SOURCE TEXT START

In a large p small n context, we have investigated the roles of clustering, optimality criteria, choice of statistics and data type. As a generality, we found that for each case there was an optimal number of statistics to choose. This was seen by evaluating GCV errors for a range of different numbers of statistics per block of variables, and in some cases, by different allocations of statistics to blocks. The GCV errors often generated a U-shaped curve if they were plotted as a function of number of statistics per block. We found that the penalty term was the most important choice to be made while the clustering algorithm made little difference. The data type mattered somewhat mostly in terms of correlation or other notions of dependence and the choice of statistics mattered somewhat, especially whether the statistics depended on the response or not.

For Ridge Regression and the LASSO, using moments, percentiles, or PC’s, we found that choosing [n/K] statistics per block, or maybe one more, generally worked well. That is, the benefits from using different numbers of statistics (still totalling n or a little more) for the clusters seemed to be small. The same was usually true for PLS’s and SIR’s but often little or discrimination was possible leading to degenerate results. For Bridge regression, the results were not clear at all; we suggest that a simple heuristic will be hard to obtain because the penalty terms are so often large, e.g., γ ≥ 2.5. Indeed, higher penalty terms usually led to a smaller number of statistics as optimal. This is an intuitive result broadly consistent with, say, the Representer theorem that finds at most n terms necessary when there are n data apoints.

Thus, aside from Bridge regression, our results suggest that moments, percentiles, and PC’s were generally equally good as summary statistics while PLS’s and SIR’s were often good but exhibited more variability. Indeed, our results strongly suggest that in pn settings, using feature selection gives smaller GCV errors than using all the data ‘as is’. In the Bridge case, the [n/K] rule sometimes held, but the pattern was not clear. Otherwise put, typically, generic feature selection followed by a shrinkage method typically gave better predictive performance than using all the data.

Let s denote the number of statistics per block. Then, the U-shaped curves represent the result of a bias curve and of a variance curve. As s increases from 1, the total number of statistics increases, so bias decreases while variance may increase. If we start with a high value of s, then we may have low bias but excessive variance. The optimal s, indicated by asterisks in our tables, here represents an optimal tradeoff between variance and bias in terms of the number of statistics chosen chosen from a class. Unsurprisingly, the optimal variance bias tradeoff is often achieved when the number of statistics is related to the block size, however the improvement is over using the same number of statistics per block was small in the cases we examined.

We have commented in Section 5.2 that the small size of n was insufficient to make discrimination over sets of statistics reliable even though the [n/K] rule was supported. So, this opens the question of how large n should be relative to p for good predictive properties. First, over many simulations choosing [n/K] statistics per cluster worked reasonably well when n/p = 40 and better when n/p was smaller where p was the number of variables. The usual heuristic is that one wants 10 data points per parameter for estimation however here the optimal number of parameters is around K[n/K] ≈ n given that one has already clustered the data, chosen a class of summary statistics and intends to use a shrinkage criterion. Loosely, the issue for how large n/p should be for good performance comes down to how small the GCV and its standard error is. Thus, a further simulation study could increase n slowly for fixed p until the GCV and its standard error were sufficiently small in practice that an individual use on a single data set would be likely to have a GCV that was satisfactorily small, assuming that the model class was large enough that bias was not excessive. Note that while this would be informative, in many data sets n is fixed, cannot be increased, and the goal is to reduce p. Here we have shown that reducing p to n actually gives the best performance in many cases using shrinkage methods.

SOURCE TEXT END
DATASET RECORDS START

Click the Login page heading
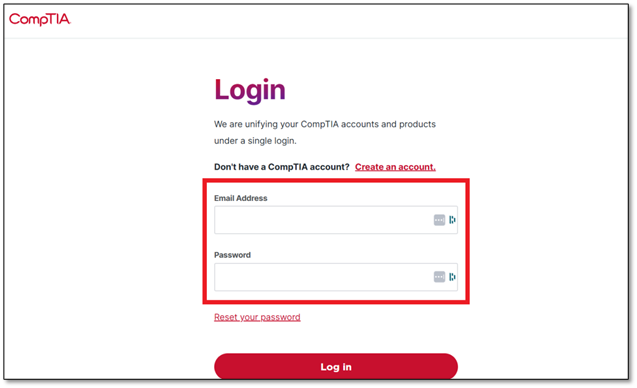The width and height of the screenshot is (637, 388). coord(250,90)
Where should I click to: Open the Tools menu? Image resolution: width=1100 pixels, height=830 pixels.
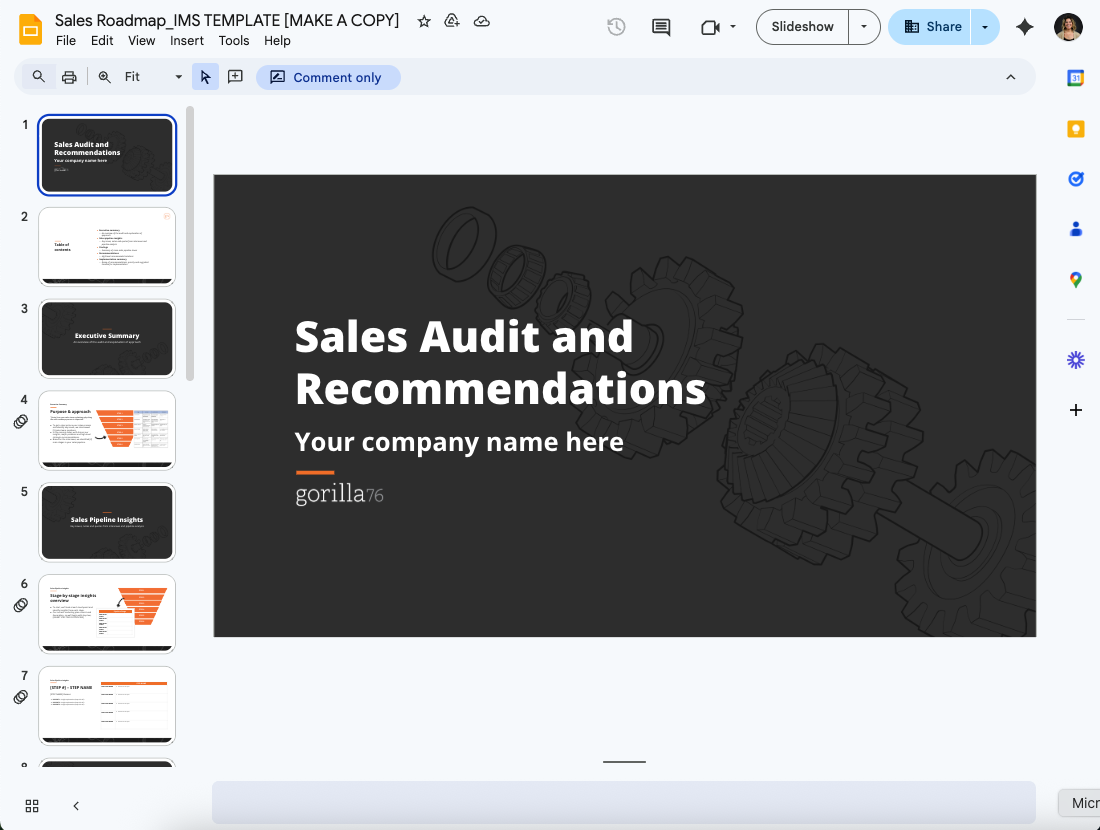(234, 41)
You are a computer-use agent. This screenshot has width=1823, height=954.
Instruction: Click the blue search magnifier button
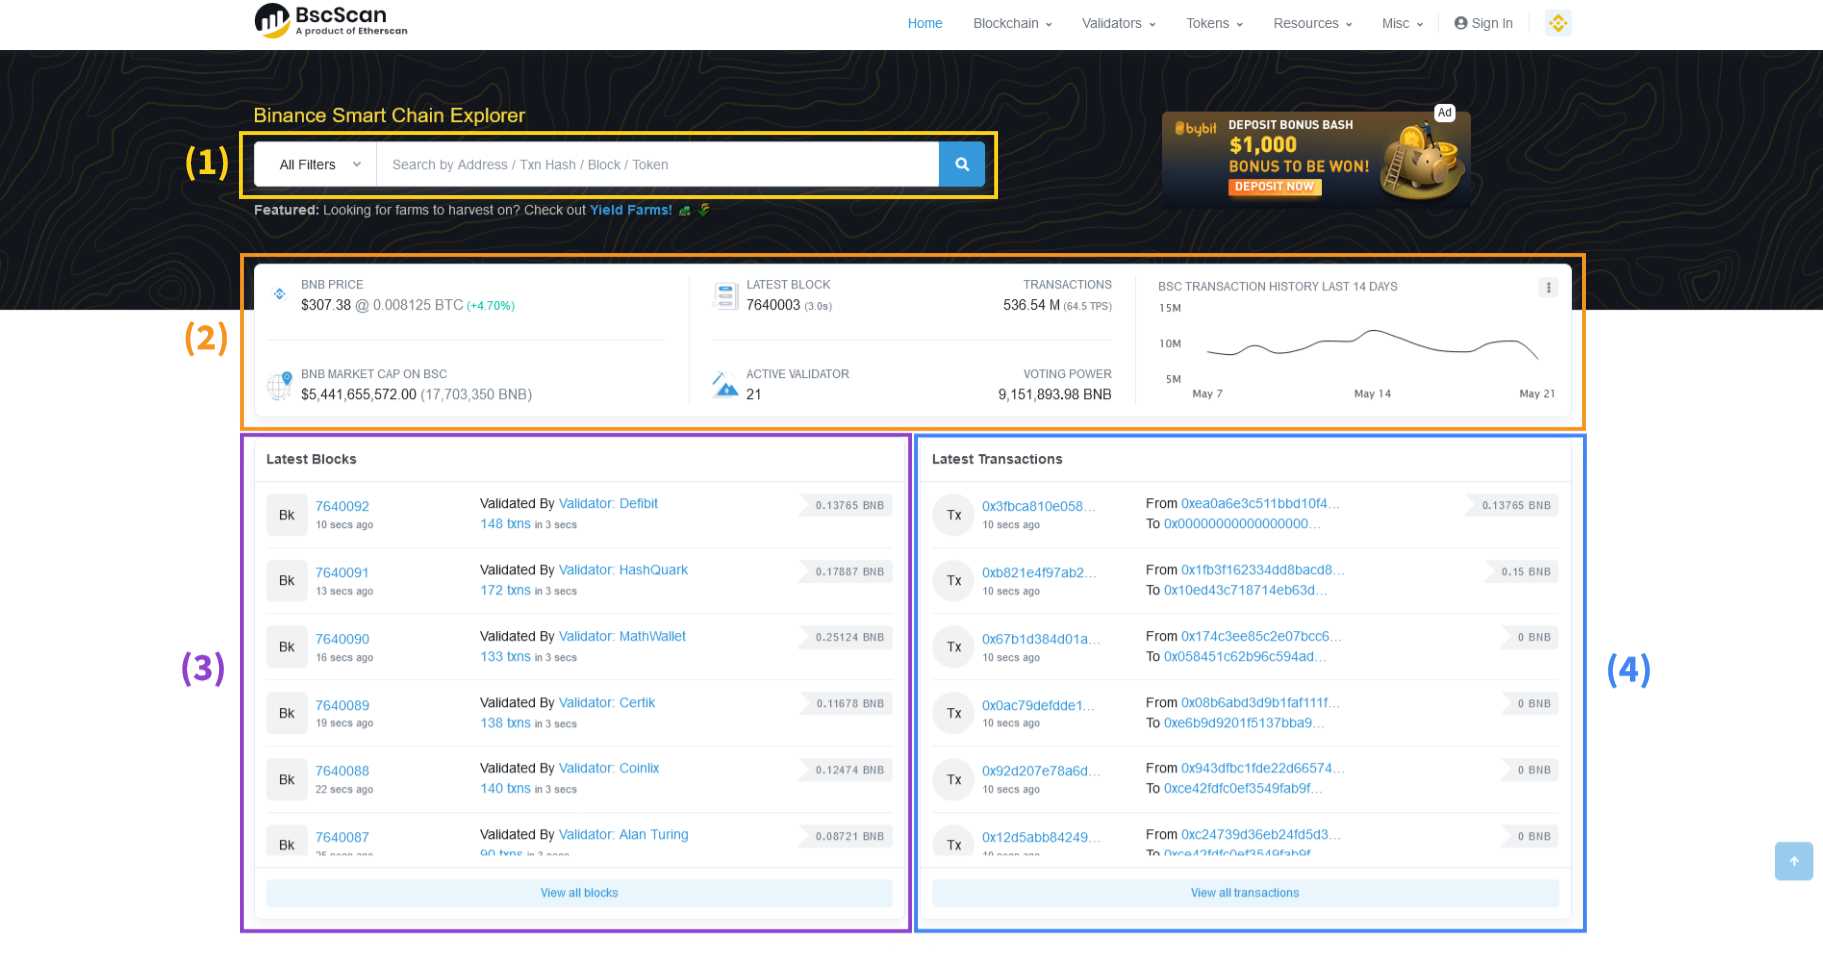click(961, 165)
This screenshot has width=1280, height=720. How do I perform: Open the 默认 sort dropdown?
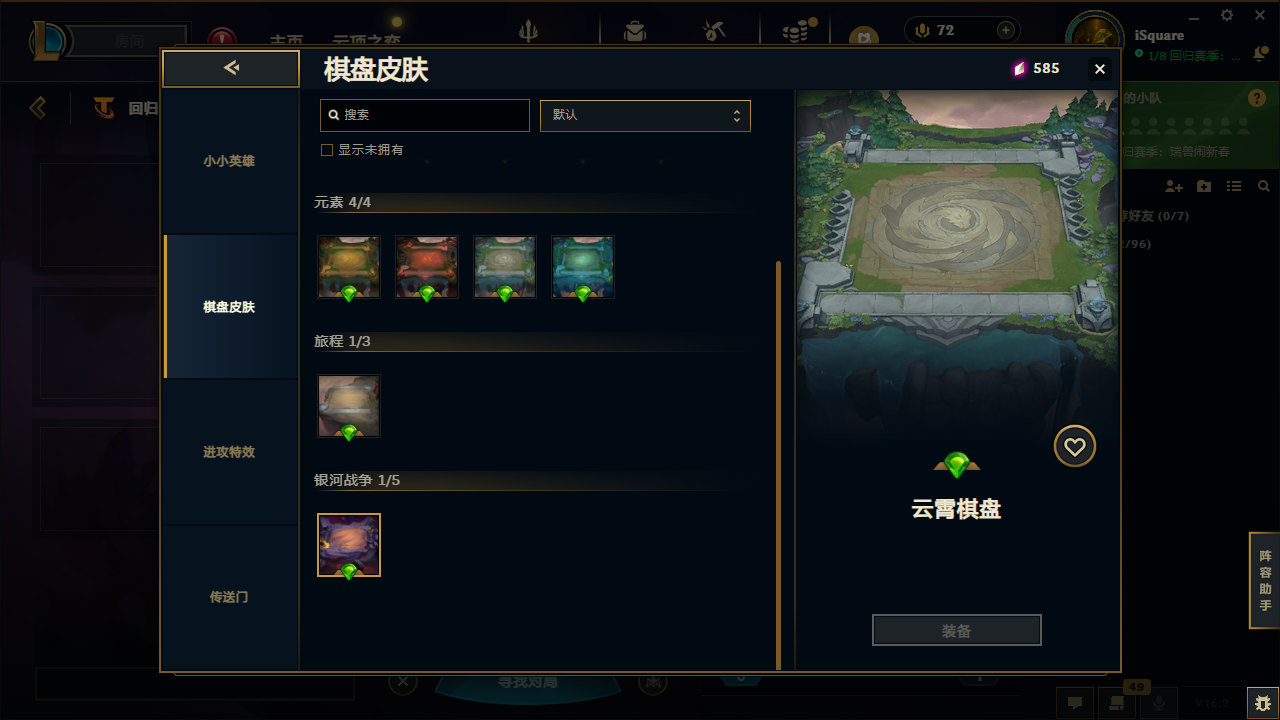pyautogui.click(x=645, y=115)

DATASET RECORDS END

REQUIRED WORK ▸
1. In the passage on summary statistics and shrinkage methods, do these statements agree with the text? (a) The clustering algorithm made a large difference to the results. (b) Higher penalty terms usually led to a smaller number of statistics as optimal. (c) As s increases from 1, bias increases. Answer yes or no for each, quoting the deciding words.
2. Write the next part of the passage on summary statistics and shrinkage methods, starting right after its final sentence.

RESPONSES ▸
1.
(a) No: "the clustering algorithm made little difference."
(b) Yes: "Indeed, higher penalty terms usually led to a smaller number of statistics as optimal."
(c) No: "As s increases from 1, the total number of statistics increases, so bias decreases while variance may increase."

2.
We comment that we have not done a complete bias-variance decomposition for the GCV since the effect of clustering has been neglected. Obviously, summarizing data by statistics from clusterings may introduce further bias as well as variability. However, one may regard the bias and variance from clustering to have been implicitly represented in the GCV scores. Alternatively, one may regard the apparent ‘bias’ of using a particular set of summary statistics as having both pure bias and variance conditional on the bias. That is, the pure bias part of the GCV is the minimal bias that could be achieved on average by a set of statistics of the specified form while the variance conditional on the bias may be regarded as the variance of finding those statistics implicit in the use of clustering. That is, the two stages of data summarization and using the summary statistics in a shrinkage criterion are conceptually disjoint even though here they have been combined in one overall GCV score.

Another feature of our work here is the complete neglect of the interpretability of data summarization. It is our philosophical stance that asking for interpretability in complex short fat data problems restricts the search for good predictors so much that interpretability per se is more harm than help: It prematurely restricts the models so much that poor prediction is nearly assured. Indeed, optimal predictive solutions such as model averaging and kernel methods routinely give ‘models’ that are uninterpretable. The optimality of such methods over interpretable methods shows that asking for interpretability is often predictively harmful.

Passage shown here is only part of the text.